What you need to know about mutual funds

The essential aspect of a mutual fund is that it provides access to markets that were previously only accessible to seasoned investors.

A mutual fund is a company or trust that raises funds by selling fund shares or units to many investors. Mutual funds are managed by specialists who are equipped with tools for optimizing returns that are not available to the average investor. In exchange for this expertise, investors pay management fees.

Over 5,000 mutual funds are available in Canada. They're classified into more than 30 categories: bond funds, equity funds, sector funds, specialty funds, regional funds, diversified funds, balanced funds, index funds, etc. In short, the funds meet specific objectives and needs.

Mutual funds are also known as mutual investment funds. The official term, which is rarely used, is investment company.

Pros and cons of mutual funds

Pros

  • Affordable investment in a diversified portfolio.
  • Management handled by specialists.
  • Units that are easy to buy and sell.

Cons

  • Management fees reduce the return. In Canada, these fees are much higher than they are elsewhere.
  • Even specialists are fallible.

Also note that, like all securities, mutual funds are not protected by the Canada Deposit Insurance Corporation or the Autorité des marchés financiers deposit insurance fund (Quebec).

Before choosing a mutual fund

Every investment decision requires a thorough understanding of your financial situation. Draw up your balance sheet, and make sure you have paid off your debts and set aside an emergency fund before you contemplate making an investment.

Then, determine your tolerance for risk and pinpoint your investment goals (buying a house, children's education, retirement, etc.). These steps will help you decide which funds match your needs.

You can also turn to a financial planner for help with your choices.

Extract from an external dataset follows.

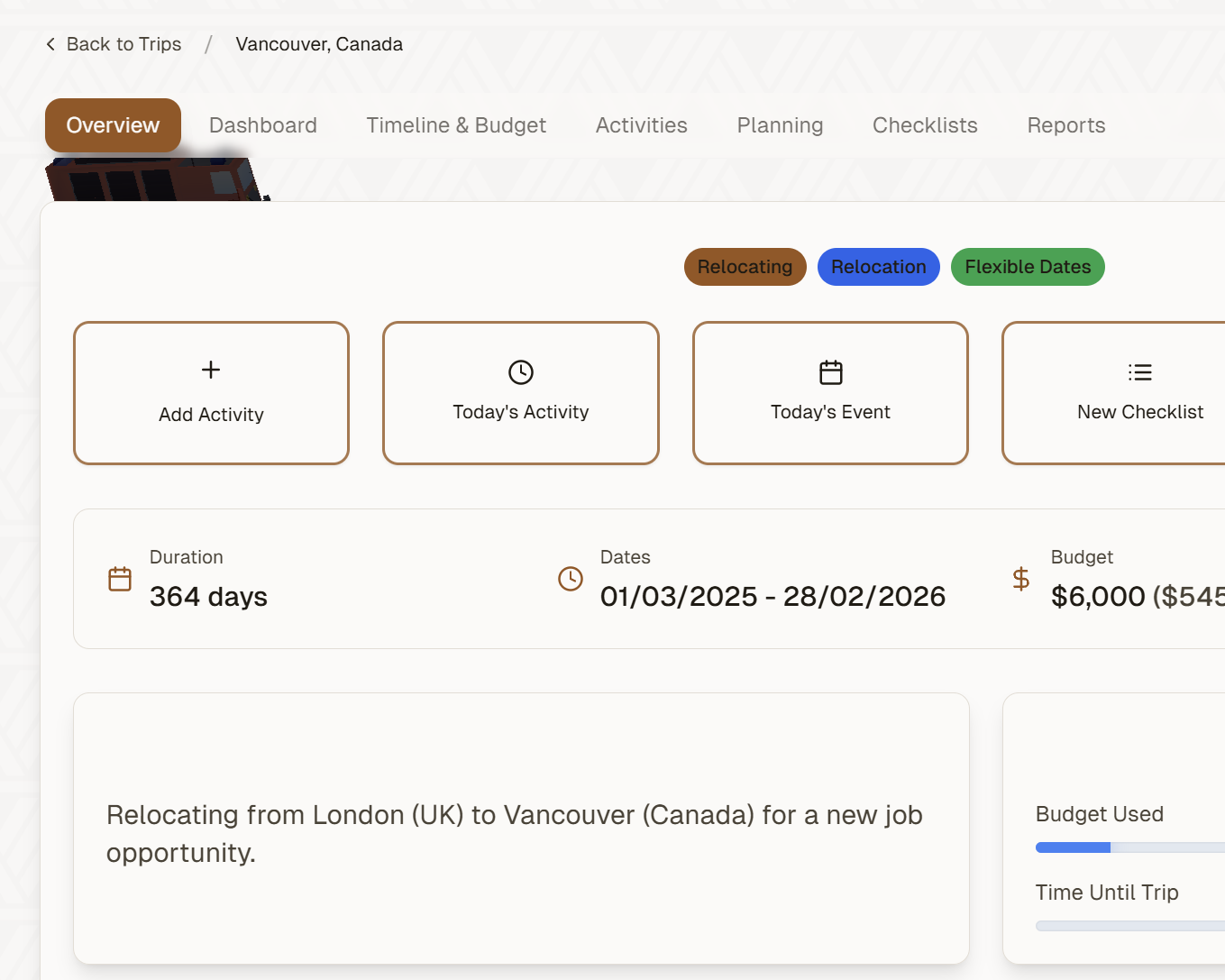View the Reports tab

How to choose a mutual fund

Once you know what kinds of funds suit your needs and goals, you have a wide array of choices.

A number of criteria can guide your "shopping": return, quartile, management fees, ethics and management style. Most of this information appears on the simplified prospectus, a document provided by fund managers.

You can also search in the System for Electronic Document Analysis and Retrieval (SEDAR). External link It contains many information documents on the funds you're interested in: financial statements, annual information form, annual report, prospectus, simplified prospectus, etc.

Returns

This is the most commonly used criterion for comparing funds. In most cases, it's the long-term return that must be considered, i.e., return over at least 3 years.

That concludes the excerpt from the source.